Q. Is there a moment that has stayed with you?
There’s one that still hurts to think about. My kids slept many nights in the small room at the back of the store. Business was bad enough that going home early wasn’t an option, and watching my kids do their homework and fall asleep in that tiny space was hard as a parent.
Another time, while I was grilling sweet potatoes out front to bring customers in, a part-time student got burned by accident. That hit me hard — I felt like I was doing something wrong.
After that, I dove into marketing like crazy. I read every book, watched every lecture and YouTube video I could find, and applied what I learned in the store one piece at a time. I took on Naver Smartplace, blogging, and short-form video myself. Slowly, more customers came in, and I really felt that marketing is the lever.

Q. We hear that marketing lifted revenue, and that DodoPoint played a big part. How did it help?
For small business owners, building regulars is everything. Stable revenue only comes when your regulars grow, and DodoPoint is what made that possible for us.
Today, we have over 6,000 enrolled customers on DodoPoint. Five of them have visited over 100 times.
What I really like is being able to analyze customer behavior using visit frequency and timing. We use 20% off on the fifth visit as a natural nudge toward repeat visits, and we use SMS marketing context by context. Send a coupon message before or after a holiday, or on a rainy day, and the impact on revenue is immediately visible.
When I consult other stores now, DodoPoint is always on my list. Compared to alternatives, the support team is friendly, the price is reasonable, and the features are intuitive — it’s a high-satisfaction service for owners.
Q. You also run education and consulting for small business owners now.

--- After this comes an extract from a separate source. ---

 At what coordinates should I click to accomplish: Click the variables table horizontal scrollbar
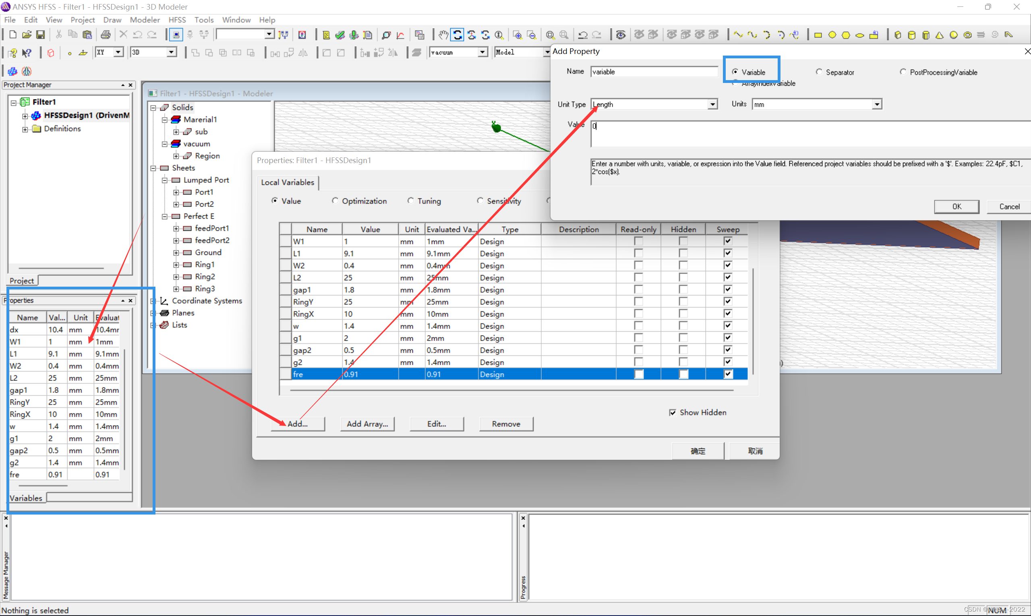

What sparked that?
While running my store, the thing I struggled with most was knowing marketing mattered but having no idea how to actually do it. Outsourcing to agencies was expensive and ineffective, and honestly, a lot of them were close to scams.

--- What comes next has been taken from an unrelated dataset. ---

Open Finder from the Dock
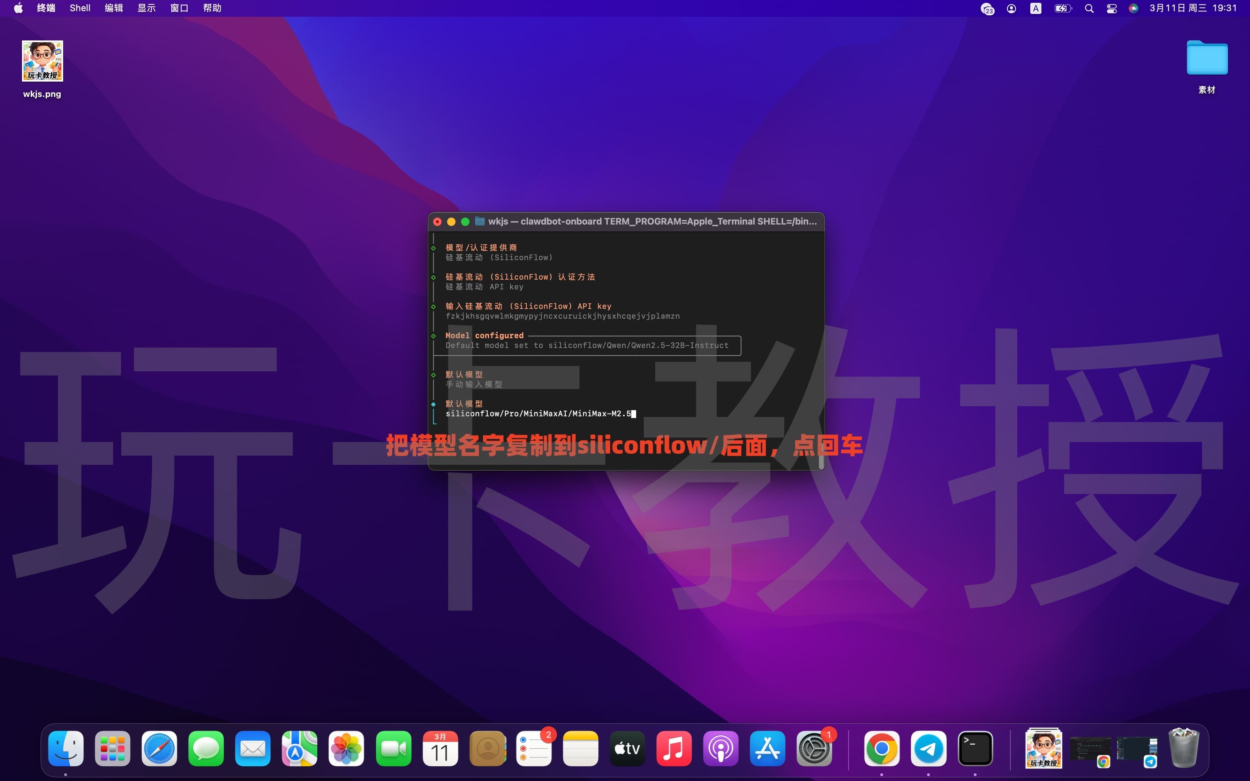The width and height of the screenshot is (1250, 781). [x=66, y=748]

The truth is, Naver Smartplace and social short-form alone can drive real awareness today. It broke my heart to see so many owners spending money inefficiently because nobody had told them that.

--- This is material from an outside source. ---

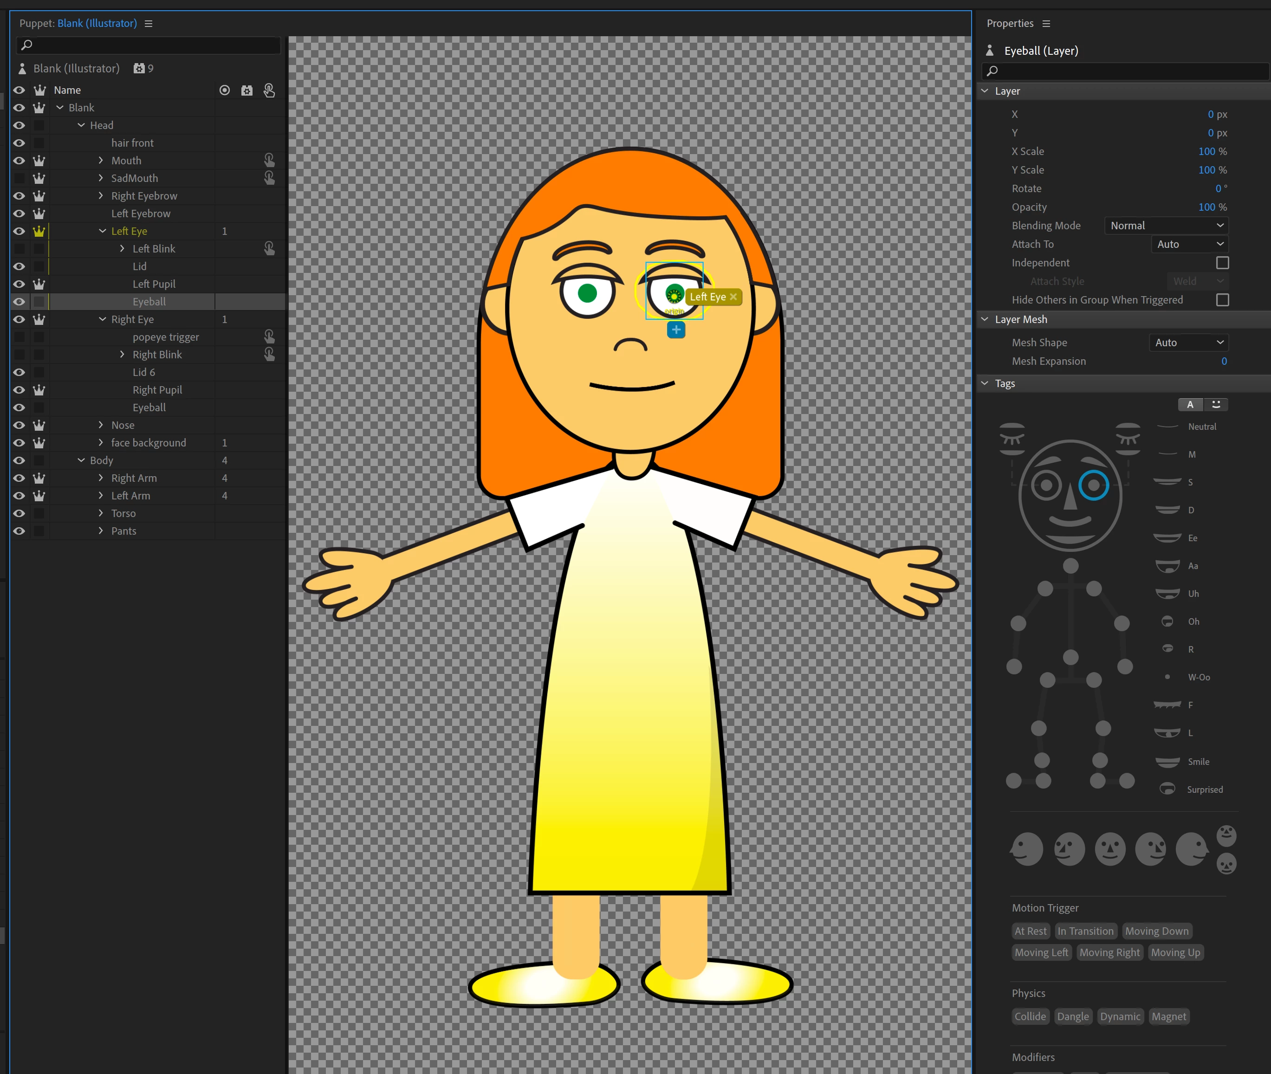Open the Puppet panel hamburger menu

[x=149, y=24]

So I built a program that lets small business owners learn marketing themselves, drawing on the trial and error I went through. That’s “Small Business Owners’ School”. (Small Business Owners’ School)
My ultimate goal is to help small business owners understand marketing themselves, run their stores with data, and grow on their own terms. Reducing other people’s failures and building a community where we grow together — that’s why I run the school, and it’s where I get the most meaning.

Q. We heard a TV appearance helped boost visibility too.
Honestly, before the TV appearance, what really helped was government support for small business owners. When early-stage marketing costs were heavy, that support helped us start practical work like Smartplace registration, banner design, and online advertising — and customer response started shifting.
As customers grew, word spread naturally, and that eventually led to a TV invitation. I didn’t want to take it lightly, so I prepared 10 pages of A4 material myself, covering everything from store concept to operating philosophy. That gave the team good content to work with. Visits jumped noticeably after the show, revenue took another step up, and attention on the store grew.
Q. Anything you’d like to say to fellow small business owners?
The product matters, but marketing isn’t optional anymore — it’s essential. Don’t worry, though. Anyone can learn marketing. It was hard for me at first too.
If you don’t know where to start, come by the Small Business Owners’ School open chat and learn with us. And if growing your regular base is the concern, bring in a customer management system like DodoPoint. You might see the kind of change I did.
To everyone fighting through it right now as a small business owner — I’m cheering for you. You’ve got this.